Martin only has one walking route these days, along the road where he lives, which has a bit of an upward incline, then at the top of the road he turns left and heads down a considerably steeper hill, heading to a little park, usually deserted next to some allotments, and giving a fine view of Alexandra Palace away on a distant hill. 

       
          When I’m with him we sit on a bench for a little while, and then go back, the return journey being somewhat harder because of the steepness of the hill.  Martin takes his time, and has certain places where he stops, rests and supports himself, first on a tree and then on a post, always the same ones it seems, and then he soldiers on.  The trip is less than a mile all told and takes a little less than an hour.
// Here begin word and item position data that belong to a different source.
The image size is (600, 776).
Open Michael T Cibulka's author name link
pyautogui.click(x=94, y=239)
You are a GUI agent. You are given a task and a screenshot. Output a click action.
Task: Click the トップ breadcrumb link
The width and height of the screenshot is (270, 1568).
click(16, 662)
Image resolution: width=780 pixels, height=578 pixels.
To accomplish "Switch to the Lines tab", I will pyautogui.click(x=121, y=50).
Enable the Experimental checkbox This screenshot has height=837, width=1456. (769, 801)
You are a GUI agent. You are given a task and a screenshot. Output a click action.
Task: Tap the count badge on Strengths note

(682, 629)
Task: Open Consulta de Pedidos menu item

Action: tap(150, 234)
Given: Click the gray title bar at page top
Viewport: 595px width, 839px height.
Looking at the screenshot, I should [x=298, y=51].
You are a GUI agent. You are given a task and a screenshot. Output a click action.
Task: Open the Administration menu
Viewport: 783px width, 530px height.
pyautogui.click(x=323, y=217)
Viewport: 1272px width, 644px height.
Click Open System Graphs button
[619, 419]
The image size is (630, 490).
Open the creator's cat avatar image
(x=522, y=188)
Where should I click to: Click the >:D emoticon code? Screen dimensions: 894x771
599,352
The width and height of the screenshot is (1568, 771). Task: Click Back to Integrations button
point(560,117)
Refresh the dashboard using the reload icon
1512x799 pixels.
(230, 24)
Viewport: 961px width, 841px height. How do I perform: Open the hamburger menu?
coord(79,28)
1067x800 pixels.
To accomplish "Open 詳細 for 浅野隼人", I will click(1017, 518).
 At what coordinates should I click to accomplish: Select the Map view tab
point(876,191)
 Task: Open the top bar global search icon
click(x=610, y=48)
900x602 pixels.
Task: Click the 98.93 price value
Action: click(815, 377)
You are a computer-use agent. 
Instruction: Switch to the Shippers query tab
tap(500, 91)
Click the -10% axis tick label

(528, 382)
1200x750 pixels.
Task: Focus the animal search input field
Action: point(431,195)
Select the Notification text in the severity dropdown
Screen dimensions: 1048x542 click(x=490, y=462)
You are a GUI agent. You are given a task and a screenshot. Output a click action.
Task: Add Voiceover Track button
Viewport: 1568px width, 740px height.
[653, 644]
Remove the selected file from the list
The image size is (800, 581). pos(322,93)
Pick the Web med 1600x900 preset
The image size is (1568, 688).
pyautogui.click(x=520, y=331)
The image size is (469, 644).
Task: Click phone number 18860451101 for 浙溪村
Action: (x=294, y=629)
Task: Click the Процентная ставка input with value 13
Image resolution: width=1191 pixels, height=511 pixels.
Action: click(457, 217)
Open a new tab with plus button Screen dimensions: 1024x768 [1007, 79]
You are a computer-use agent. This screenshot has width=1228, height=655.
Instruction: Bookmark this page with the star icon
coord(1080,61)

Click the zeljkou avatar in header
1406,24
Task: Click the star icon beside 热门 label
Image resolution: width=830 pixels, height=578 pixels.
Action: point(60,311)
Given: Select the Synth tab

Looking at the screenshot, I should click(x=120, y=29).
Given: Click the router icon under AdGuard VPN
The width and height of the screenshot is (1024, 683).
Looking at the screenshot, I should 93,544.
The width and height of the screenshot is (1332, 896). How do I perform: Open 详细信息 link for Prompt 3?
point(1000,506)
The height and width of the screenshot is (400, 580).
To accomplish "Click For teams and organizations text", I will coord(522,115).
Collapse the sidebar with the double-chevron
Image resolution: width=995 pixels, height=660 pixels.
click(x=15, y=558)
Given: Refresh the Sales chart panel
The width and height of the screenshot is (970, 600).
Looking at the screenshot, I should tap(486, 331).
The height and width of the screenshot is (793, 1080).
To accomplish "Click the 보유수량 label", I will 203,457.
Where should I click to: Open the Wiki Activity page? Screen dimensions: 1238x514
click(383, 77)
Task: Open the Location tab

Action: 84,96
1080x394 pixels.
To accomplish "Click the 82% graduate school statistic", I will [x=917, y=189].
      It was spring in London and the city looked great.  As we walked, Martin was fascinated, and so was I, by some markings on the pavements of his neighbourhood.  Somebody had been marking broken or uneven paving stones, and drawing outlines around the base of trees. 


We assumed it was a council worker who’d done it. I thought that wouldn’t be such a bad job, walking around London marking problems on the pavement, although now that I think about it, I suppose it could have been a concerned citizen drawing people’s attention to ground level problems.  Either way it did create a strange and appealing affect, especially for lovers of the terraglyph.

Martin walks slowly, of course, and he says that a time will come when he won’t be able to do the walk at all.  This is surely true, and a melancholy thought.  It would be nice to keep walking to the end.  Some do, some don’t.  


It so happened that while I stayed with Martin, I was rereading Thomas Bernhard’s novella Walking prior to a trip to Vienna.


The piece is only intermittently about walking.  More often it’s about the nature of thought, the nature of madness, the horrors of the Austrian State, the repulsiveness of children, and there’s also quite a lot of stuff about trousers. All this is pretty darn hilarious, although I think it also becomes in the end, somehow, absolutely heartbreaking.

And at one point Bernhard’s book does discuss the relationship between walking and thinking.  Of course it’s done in thoroughly Bernhardian fashion.
“Whereas we always thought we could make walking and thinking into a single total process,  even for a fairly long time, I now have to say that it is impossible to make walking and thinking into one total process for a fairly long period of time.  For, in fact, it is not possible to walk and to think with the same intensity for a fairly long period of time, sometimes we walk more intensively, but think less intensively, then we think intensively and do not walk as intensively as we are thinking …” and so on.
This seems transparently true.  The harder we walk, the harder it is to think.  Would anybody disagree?


And then later, more intriguingly,
“If we observe very carefully someone who is walking, we also know how he thinks.  If we observe very carefully someone who is thinking, we know how he walks … There is nothing more revealing than to see a thinking person walking, just as there is nothing more revealing than to see a walking person thinking, in the process of which we can easily say that we see how the walker thinks just as we can say that we see how the thinker walks …” and so on. 

          This strikes me as interestingly problematic.  And I’m not sure it’s true at all.  I know some quite elegant thinkers who walk clumsily.  I know some quite elegant walkers who are very clumsy thinkers. Martin’s walking is slow, cautious, plodding but quite determined: he gets where he’s going even if he’s decided he doesn’t want to go very far, and who can blame him. I do wonder what he thinks as he walks.  And I wonder what it would be like to spend half an hour inside his head and see how it feels, how he perceives the world, to see if he thinks at all.  It is, we all know, quite possible to walk without having a thought in your head.